Comment le vécu des femmes autistes a été ignoré longtemps
Pendant des décennies, les critères diagnostiques ont été calibrés sur des portraits masculins, ce qui a sous-estimé les femmes autistes et retardé les évaluations.
Le parcours d’Adeline Lacroix, passée d’enseignante à chercheuse à Grenoble, illustre ce décalage: beaucoup d’énergie dépensée au quotidien et des difficultés à nouer des liens qui ne s’inscrivaient pas dans les cases habituelles.
Ce retard de diagnostic peut avoir des conséquences lourdes: manque de soutien adapté, incertitudes scolaires et professionnelles, et risques accrus d’anxiété ou de dépression.
Parcours vers une détection plus précoce et équitable
Aujourd’hui, les chercheurs appellent à une méthode plus sensible au genre, avec des outils de dépistage adaptés, des formations pour les professionnels et une prise en compte du masquage des traits autistiques chez les femmes.

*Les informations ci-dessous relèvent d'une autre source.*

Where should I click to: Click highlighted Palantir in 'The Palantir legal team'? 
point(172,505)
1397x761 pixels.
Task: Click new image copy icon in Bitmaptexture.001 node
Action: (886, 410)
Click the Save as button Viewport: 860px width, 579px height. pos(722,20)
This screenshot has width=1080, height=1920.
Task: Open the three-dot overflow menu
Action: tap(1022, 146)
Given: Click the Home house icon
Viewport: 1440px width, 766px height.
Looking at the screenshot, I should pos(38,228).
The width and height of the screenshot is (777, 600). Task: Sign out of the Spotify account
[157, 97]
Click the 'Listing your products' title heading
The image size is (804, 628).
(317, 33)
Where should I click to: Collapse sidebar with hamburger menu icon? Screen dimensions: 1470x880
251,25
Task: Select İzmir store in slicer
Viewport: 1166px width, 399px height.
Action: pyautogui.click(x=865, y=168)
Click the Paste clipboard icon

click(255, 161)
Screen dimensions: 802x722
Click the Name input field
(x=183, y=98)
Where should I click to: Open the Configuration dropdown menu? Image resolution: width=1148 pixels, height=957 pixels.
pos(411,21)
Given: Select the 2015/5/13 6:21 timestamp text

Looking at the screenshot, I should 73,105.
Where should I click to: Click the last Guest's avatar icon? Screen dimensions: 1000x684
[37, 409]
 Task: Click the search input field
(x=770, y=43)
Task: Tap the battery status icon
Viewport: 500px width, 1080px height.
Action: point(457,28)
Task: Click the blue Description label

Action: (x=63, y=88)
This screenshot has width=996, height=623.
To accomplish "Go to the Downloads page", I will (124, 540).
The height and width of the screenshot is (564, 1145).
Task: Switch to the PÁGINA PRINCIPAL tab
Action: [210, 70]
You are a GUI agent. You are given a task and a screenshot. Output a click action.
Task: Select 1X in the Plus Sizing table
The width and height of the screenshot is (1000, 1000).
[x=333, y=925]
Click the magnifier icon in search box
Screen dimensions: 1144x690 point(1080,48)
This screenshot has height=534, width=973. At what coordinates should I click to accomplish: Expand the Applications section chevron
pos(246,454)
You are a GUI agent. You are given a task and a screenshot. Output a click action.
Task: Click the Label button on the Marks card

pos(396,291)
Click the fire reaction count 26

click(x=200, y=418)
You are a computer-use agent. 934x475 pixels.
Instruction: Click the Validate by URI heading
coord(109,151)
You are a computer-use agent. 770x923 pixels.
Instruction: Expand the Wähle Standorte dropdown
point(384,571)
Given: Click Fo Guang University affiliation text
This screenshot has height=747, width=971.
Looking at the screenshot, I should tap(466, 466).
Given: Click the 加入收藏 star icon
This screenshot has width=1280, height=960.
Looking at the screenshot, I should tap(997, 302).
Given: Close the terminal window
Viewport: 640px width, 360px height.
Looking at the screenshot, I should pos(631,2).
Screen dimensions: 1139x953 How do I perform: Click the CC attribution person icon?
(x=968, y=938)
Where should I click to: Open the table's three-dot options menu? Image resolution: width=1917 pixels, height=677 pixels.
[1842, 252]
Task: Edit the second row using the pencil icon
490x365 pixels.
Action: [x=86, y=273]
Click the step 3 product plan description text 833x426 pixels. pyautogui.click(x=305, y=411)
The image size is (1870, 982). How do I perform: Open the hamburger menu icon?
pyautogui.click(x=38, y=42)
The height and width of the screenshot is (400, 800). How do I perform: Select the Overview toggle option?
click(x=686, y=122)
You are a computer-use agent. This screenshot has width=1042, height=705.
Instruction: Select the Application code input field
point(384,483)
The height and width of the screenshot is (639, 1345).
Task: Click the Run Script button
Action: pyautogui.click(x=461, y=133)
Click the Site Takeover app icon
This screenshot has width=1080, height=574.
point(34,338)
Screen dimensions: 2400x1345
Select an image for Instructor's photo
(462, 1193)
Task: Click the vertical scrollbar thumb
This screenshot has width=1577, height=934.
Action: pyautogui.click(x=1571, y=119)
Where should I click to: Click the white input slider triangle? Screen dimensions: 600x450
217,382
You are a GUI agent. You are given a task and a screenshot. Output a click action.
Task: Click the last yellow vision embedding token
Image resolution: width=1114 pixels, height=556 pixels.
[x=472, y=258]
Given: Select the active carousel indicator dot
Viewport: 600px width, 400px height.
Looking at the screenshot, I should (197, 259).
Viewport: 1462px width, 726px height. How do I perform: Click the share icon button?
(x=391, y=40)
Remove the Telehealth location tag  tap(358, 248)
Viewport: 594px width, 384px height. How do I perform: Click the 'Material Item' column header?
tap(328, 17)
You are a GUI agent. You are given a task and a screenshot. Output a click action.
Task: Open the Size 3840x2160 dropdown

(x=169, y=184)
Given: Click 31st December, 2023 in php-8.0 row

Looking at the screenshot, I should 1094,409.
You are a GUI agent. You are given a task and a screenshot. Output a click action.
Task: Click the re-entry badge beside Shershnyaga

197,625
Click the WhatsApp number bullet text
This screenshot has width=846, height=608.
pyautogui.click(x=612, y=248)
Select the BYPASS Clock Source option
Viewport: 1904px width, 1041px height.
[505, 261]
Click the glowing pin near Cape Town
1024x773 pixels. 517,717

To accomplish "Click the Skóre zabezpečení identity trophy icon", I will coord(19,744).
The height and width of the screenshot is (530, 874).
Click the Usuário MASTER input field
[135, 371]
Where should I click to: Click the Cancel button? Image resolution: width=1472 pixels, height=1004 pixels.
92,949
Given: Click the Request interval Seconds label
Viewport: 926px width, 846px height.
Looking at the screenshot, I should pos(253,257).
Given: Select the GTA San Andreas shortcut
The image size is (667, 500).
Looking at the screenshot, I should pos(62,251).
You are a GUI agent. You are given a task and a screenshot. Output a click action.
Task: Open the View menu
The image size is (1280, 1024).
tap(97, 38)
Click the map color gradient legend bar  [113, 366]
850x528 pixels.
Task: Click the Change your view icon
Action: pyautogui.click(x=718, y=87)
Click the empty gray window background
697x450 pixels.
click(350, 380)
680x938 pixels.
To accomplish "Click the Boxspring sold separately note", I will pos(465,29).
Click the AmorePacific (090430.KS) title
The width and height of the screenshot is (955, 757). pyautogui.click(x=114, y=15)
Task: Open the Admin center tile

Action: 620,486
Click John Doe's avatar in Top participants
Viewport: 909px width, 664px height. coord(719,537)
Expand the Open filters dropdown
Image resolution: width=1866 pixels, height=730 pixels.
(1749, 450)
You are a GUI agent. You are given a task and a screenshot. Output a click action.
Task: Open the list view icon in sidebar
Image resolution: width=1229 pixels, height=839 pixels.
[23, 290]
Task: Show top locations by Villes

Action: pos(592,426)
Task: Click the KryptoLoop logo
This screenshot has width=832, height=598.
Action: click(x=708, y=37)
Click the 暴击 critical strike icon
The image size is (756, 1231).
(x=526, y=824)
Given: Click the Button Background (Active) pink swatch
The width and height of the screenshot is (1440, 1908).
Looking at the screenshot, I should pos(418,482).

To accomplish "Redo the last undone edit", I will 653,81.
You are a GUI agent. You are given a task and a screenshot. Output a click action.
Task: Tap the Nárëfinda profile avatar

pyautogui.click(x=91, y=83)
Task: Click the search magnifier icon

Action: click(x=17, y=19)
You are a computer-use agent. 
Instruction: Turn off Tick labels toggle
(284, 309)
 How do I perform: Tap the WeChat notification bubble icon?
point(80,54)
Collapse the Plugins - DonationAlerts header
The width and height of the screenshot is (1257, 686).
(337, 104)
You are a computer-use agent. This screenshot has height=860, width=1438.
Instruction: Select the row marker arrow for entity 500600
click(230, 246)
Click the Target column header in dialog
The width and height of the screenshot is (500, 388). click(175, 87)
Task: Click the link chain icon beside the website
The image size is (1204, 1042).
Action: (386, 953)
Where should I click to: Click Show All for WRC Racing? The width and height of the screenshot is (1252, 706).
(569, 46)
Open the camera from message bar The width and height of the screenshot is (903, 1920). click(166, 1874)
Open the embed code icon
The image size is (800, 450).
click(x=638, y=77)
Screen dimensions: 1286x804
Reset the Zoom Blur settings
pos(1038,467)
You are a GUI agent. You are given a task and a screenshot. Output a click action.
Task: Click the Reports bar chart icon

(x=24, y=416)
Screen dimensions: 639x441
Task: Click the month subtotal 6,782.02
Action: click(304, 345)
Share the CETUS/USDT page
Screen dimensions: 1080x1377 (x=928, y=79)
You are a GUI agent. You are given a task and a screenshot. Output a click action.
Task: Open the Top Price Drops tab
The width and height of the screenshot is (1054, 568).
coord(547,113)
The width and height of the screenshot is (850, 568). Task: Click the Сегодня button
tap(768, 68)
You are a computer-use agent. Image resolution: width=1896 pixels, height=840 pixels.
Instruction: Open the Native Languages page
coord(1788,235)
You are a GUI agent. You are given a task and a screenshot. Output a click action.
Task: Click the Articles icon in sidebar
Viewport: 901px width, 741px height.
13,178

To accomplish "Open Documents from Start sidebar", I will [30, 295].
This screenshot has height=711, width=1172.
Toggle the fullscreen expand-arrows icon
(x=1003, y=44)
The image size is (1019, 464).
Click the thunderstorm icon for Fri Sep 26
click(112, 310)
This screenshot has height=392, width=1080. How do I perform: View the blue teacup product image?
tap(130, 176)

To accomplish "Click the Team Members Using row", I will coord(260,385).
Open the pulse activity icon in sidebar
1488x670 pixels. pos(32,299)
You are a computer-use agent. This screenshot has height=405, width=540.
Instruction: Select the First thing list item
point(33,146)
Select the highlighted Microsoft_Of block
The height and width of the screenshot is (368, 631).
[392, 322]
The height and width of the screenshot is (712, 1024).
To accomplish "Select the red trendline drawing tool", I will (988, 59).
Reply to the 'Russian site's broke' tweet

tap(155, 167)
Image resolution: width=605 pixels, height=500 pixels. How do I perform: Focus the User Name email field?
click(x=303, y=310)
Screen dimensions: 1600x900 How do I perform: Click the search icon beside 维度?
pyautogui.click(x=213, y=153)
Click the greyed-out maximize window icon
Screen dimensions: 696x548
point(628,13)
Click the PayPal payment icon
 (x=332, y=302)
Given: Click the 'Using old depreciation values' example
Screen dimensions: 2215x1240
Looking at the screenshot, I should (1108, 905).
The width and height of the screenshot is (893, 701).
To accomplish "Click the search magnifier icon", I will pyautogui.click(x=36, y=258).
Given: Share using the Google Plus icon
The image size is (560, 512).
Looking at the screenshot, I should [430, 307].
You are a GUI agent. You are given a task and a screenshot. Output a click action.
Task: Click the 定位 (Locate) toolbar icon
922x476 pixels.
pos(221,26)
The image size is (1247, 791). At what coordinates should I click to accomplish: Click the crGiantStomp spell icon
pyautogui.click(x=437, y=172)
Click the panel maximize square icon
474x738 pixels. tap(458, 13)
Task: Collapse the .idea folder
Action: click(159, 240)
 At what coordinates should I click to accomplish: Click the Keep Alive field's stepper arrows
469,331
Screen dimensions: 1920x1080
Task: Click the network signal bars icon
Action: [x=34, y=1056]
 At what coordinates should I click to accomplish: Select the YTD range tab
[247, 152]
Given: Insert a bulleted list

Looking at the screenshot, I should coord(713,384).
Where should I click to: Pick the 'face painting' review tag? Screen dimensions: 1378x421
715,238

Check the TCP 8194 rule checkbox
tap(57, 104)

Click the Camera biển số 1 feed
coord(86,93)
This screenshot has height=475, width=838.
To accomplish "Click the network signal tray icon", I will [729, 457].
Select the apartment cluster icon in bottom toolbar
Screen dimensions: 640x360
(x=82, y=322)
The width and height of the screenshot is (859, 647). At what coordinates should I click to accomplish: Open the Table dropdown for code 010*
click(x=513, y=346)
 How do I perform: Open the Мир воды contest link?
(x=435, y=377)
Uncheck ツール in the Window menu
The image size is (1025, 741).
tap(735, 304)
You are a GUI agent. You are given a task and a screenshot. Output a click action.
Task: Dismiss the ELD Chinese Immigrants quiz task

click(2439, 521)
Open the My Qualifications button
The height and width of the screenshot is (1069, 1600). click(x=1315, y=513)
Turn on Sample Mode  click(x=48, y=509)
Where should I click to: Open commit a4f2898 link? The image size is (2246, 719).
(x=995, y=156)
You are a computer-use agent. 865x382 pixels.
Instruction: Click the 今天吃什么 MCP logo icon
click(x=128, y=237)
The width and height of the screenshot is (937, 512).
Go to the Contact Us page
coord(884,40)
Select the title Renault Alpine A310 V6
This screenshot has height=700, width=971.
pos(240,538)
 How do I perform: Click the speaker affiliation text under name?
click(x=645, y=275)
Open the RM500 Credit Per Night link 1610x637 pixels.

Des initiatives commencent à fleurir: outils dédiés au féminin, formations continues pour les médecins et groupes de soutien qui valorisent les récits féminins, permettant une détection plus précoce.
Pour celles et ceux qui reçoivent un diagnostic précoce, l’accès à des soutiens adaptés et à une communauté compréhensive peut transformer le quotidien et aider à mieux comprendre leur identité.